» Dataset entries:
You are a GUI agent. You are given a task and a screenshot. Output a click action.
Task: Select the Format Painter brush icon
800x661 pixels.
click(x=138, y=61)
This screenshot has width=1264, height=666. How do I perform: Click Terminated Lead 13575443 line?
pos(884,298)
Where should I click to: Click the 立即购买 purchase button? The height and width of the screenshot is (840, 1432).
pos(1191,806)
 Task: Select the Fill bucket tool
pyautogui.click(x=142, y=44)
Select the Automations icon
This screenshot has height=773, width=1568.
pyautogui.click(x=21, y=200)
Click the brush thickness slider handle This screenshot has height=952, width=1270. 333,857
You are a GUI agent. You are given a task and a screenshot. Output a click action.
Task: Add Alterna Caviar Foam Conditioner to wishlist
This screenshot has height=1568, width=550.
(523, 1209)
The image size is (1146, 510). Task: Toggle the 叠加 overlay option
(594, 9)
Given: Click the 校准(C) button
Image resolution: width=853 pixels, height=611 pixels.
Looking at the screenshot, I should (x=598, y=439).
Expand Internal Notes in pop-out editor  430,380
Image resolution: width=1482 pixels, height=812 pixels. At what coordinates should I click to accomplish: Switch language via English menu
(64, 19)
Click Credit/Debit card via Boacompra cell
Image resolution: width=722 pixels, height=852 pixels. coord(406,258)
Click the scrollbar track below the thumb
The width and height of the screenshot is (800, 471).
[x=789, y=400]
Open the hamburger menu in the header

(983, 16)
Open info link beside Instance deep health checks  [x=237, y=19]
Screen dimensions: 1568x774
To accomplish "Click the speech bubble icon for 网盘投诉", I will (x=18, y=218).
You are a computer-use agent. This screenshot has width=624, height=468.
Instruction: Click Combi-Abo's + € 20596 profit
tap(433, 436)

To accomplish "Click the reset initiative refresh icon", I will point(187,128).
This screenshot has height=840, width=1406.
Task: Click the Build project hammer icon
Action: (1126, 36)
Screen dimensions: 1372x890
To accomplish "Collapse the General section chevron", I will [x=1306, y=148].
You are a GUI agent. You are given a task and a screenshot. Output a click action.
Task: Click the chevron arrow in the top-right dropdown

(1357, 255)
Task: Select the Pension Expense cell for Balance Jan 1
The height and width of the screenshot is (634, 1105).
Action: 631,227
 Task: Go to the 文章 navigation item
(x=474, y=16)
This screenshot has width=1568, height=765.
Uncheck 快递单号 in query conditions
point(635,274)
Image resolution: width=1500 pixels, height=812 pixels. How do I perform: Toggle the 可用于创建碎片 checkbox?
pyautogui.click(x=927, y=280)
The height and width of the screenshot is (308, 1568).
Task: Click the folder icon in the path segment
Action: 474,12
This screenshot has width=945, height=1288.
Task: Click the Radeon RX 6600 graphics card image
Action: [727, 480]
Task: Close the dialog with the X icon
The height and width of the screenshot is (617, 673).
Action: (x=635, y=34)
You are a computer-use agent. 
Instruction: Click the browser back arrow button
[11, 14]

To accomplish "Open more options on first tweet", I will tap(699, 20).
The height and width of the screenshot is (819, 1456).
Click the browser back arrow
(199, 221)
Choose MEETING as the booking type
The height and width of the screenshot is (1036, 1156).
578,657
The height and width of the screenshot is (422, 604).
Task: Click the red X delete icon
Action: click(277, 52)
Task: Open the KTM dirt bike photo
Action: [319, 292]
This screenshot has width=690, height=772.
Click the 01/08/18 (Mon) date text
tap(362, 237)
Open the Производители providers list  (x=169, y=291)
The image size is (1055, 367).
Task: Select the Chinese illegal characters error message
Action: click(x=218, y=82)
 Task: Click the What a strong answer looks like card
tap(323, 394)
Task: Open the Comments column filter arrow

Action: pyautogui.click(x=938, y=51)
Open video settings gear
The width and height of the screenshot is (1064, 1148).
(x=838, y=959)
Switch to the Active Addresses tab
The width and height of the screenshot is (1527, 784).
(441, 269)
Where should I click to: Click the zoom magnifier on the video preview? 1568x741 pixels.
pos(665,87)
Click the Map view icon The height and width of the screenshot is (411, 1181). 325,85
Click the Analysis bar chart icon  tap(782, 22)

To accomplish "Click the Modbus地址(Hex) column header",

» Goal: Retype the listing from its very first line down through the line containing "Image resolution: width=722", character for character.

» Written solution:
You are a GUI agent. You are given a task and a screenshot. Output a click action.
Task: Select the Format Painter brush icon
800x661 pixels.
click(x=138, y=61)
This screenshot has width=1264, height=666. How do I perform: Click Terminated Lead 13575443 line?
pos(884,298)
Where should I click to: Click the 立即购买 purchase button? The height and width of the screenshot is (840, 1432).
pos(1191,806)
 Task: Select the Fill bucket tool
pyautogui.click(x=142, y=44)
Select the Automations icon
This screenshot has height=773, width=1568.
pyautogui.click(x=21, y=200)
Click the brush thickness slider handle This screenshot has height=952, width=1270. 333,857
You are a GUI agent. You are given a task and a screenshot. Output a click action.
Task: Add Alterna Caviar Foam Conditioner to wishlist
This screenshot has height=1568, width=550.
(523, 1209)
The image size is (1146, 510). Task: Toggle the 叠加 overlay option
(594, 9)
Given: Click the 校准(C) button
Image resolution: width=853 pixels, height=611 pixels.
Looking at the screenshot, I should (x=598, y=439).
Expand Internal Notes in pop-out editor  430,380
Image resolution: width=1482 pixels, height=812 pixels. At what coordinates should I click to accomplish: Switch language via English menu
(64, 19)
Click Credit/Debit card via Boacompra cell
Image resolution: width=722 pixels, height=852 pixels. coord(406,258)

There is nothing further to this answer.